KI-Einsatz bei MediaMarkt & Saturn

Handelsunternehmen wie MediaMarkt & Saturn stellen sich die Frage: “Wie können wir hier diesen technischen Vorteil auch für uns nutzen?”, so Joerg Bauer. MediaMarkt & Saturn zählt sich zu den 37 Porzent, welche die breitflächige Anwendung von KI bereits implementierte.

Allem voran verwendet das Handelsunternehmen eine KI-basierte, interne Suchmaschine für Mitarbeiter:innen, welche firmeninterne Prozesse über einen Chat-Assistenten erklärt.

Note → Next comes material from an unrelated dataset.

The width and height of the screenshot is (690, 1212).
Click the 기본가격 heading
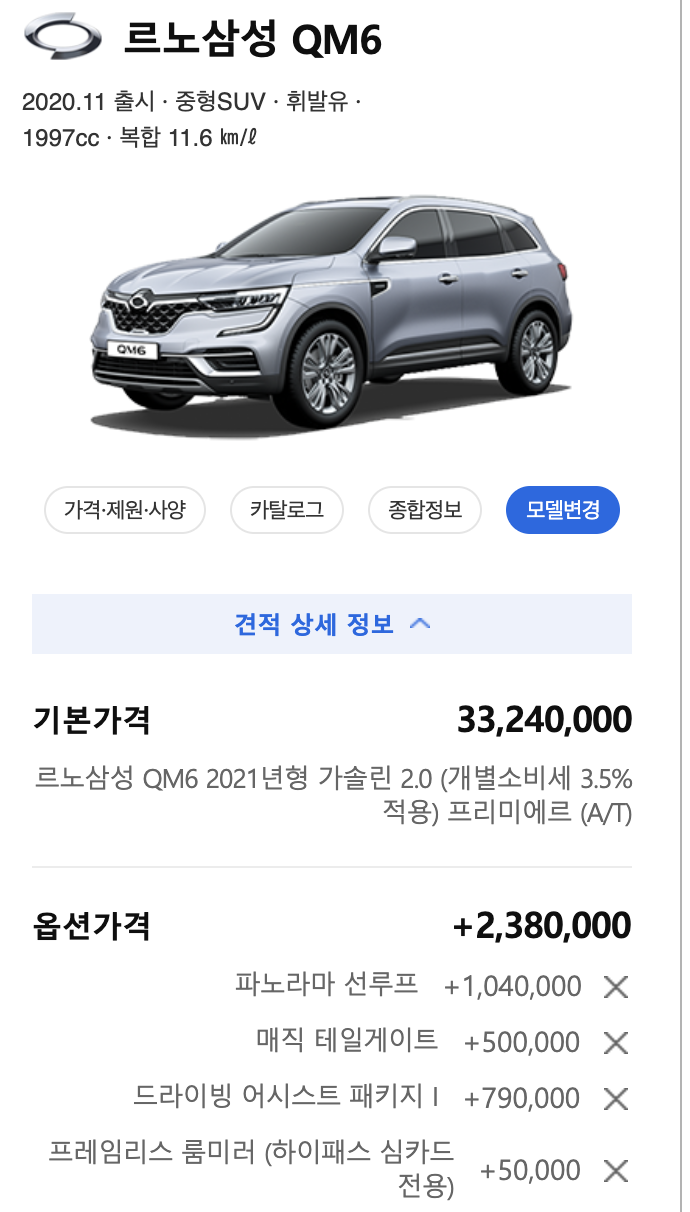click(92, 719)
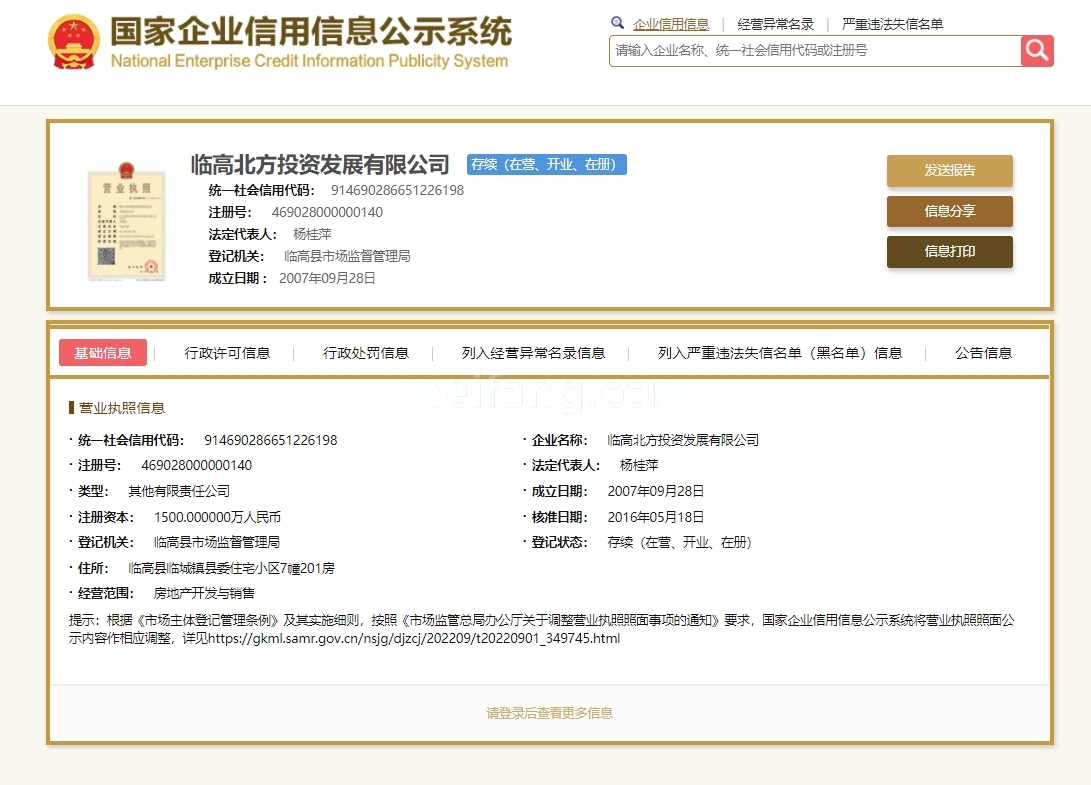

Dieser soll vor allem vielschichtige SharePoint-Seiten obsolet machen.

Im Bereich Costumer Care spricht Bauer von First Level Support über einen Chat- & Voicebot welcher die Interaktion zu Kund:innen erleichtert. Im Kundenservice kommen diese Bots zum Einsatz, um Anfragen zu Öffnungszeiten, Rückgabeverfahren und Produktinformationen zu beantworten. Auch für Produktempfehlungen sowie bei SEO-Inhalten auf der Website verwendet der Konzern KI. 

Ziel des Handelsunternehmens ist es, einen generativen KI Costumer-Care-Hub zu entwickeln, welcher durch Echtzeitübersetzungen und durch Anpassung der Tonalität auf Emotionen der Konsument:innen reagieren kann. Zusätzlich soll der Costumer-Care-Hub unzeitgemäße Bedienungsanleitungen ersetzen und dem Handelsunternehmen, zeitaufwendige Support Anrufe aussparen. Dennoch spricht Bauer die menschliche Kundenberatung des Unternehmens nicht ab.